Paving the Way for Increased Independence

Occupational therapy during rehabilitation focuses on ensuring that the client will function as well as possible after discharge, which often includes caregiver education and training, if needed, during post-rehab intervention. Other occupational therapy interventions include home modifications, assistive technology training, and wheelchair prescriptions (manual or powered) for improving quality of life and increasing independence.

Home modifications may include accessible designs for all rooms in one’s house, ramps, wheelchair lifts or elevators, and stair lifts.

Assistive technology may include environmental control units, augmentative communication, and computer access technology. The occupational therapist considers the client’s available range of motion, strength, coordination, cognitive status, etc., and works with the vendor as needed to select the most appropriate assistive technology equipment, set it up, and provide training to ensure that it is functional for that individual.

Community mobility is often a primary goal for people recovering from a stroke, and many people want to return to driving.
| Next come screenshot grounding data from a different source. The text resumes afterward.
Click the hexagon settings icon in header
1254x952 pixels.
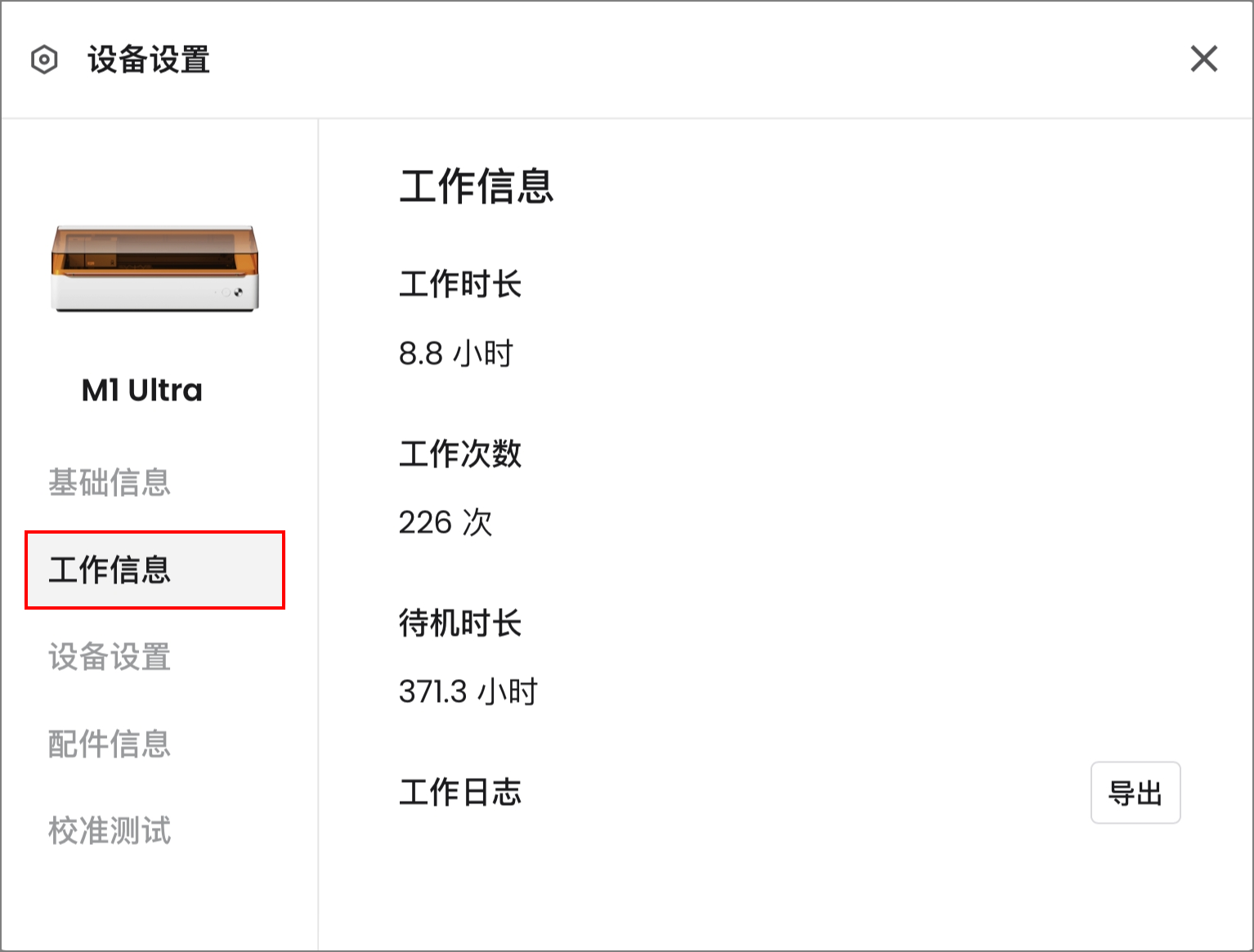point(44,60)
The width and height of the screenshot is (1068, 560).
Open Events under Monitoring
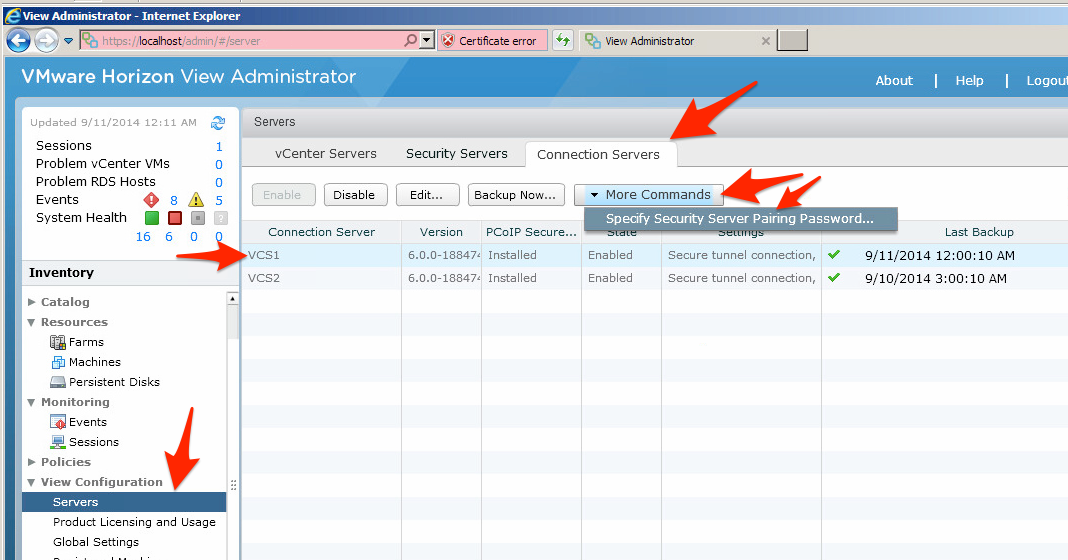point(87,422)
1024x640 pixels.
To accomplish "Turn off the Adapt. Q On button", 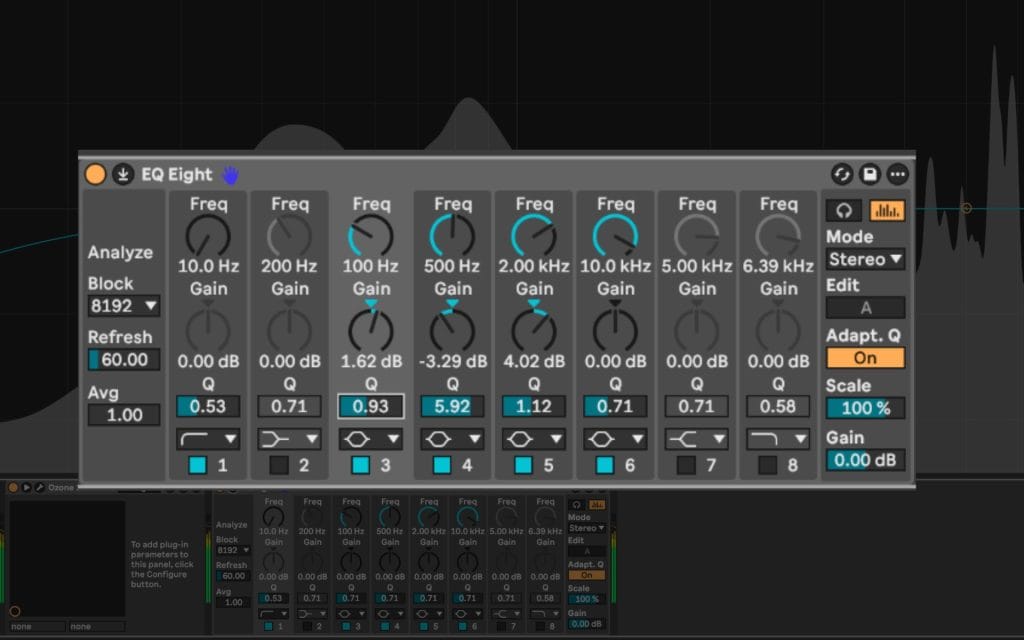I will tap(865, 358).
Occupational therapists can perform pre-driving screens and driving assessments, which include a comprehensive physical, cognitive, and visual-perceptual evaluation prior to a road assessment. A road assessment entails all aspects of driving, such as parking, switching lanes, turning one’s head to look for cars, reaction time, and the ability to follow driving rules. Equipment recommendations may include a spinner knob for people with limited voluntary movement of one hand or arm, or a left foot accelerator for people who have weakness in the right leg. Occupational therapy practitioners also work with individuals and their families in planning alternative transportation and community mobility methods, such as access-a-ride, family or friend assistance, and senior center transportation systems.


Occupational therapy practitioners understand the importance of emotional well-being, social connections, and healthy life habits for individuals post-stroke. In addition to ongoing physical rehabilitation as needed, they engage stroke survivors and family members to take charge of their lives, create human connections, and lead healthy lifestyles. This may include developing coping strategies to deal with loss, individualized ways to promote psychosocial health, education to minimize potential for a second stroke, promotion of increased exercise and healthy eating, and strategies to overcome barriers to sexual intimacy.

Stroke can cause serious long-term disability, and many stroke survivors face barriers to engaging in productive activity. Occupational therapy practitioners use their expertise in activity analysis and adaptive methods to facilitate the client’s performance of needed or meaningful occupations within realistic contexts to promote independence.


American Occupational Therapy Association. (2014). Occupational therapy practice framework: Domain and process (3rd ed.). American Journal of Occupational Therapy, 68, S1–S48. doi:10.5014/ajot.2014.682006

Go, A., Mozaffarin, D., Roger, V. L., Benjamin, E., Berry, J. D., Borden, W., …Turner, M. (2013). Heart disease and stroke statistics 2013 update. Circulation, 127, e6–e245.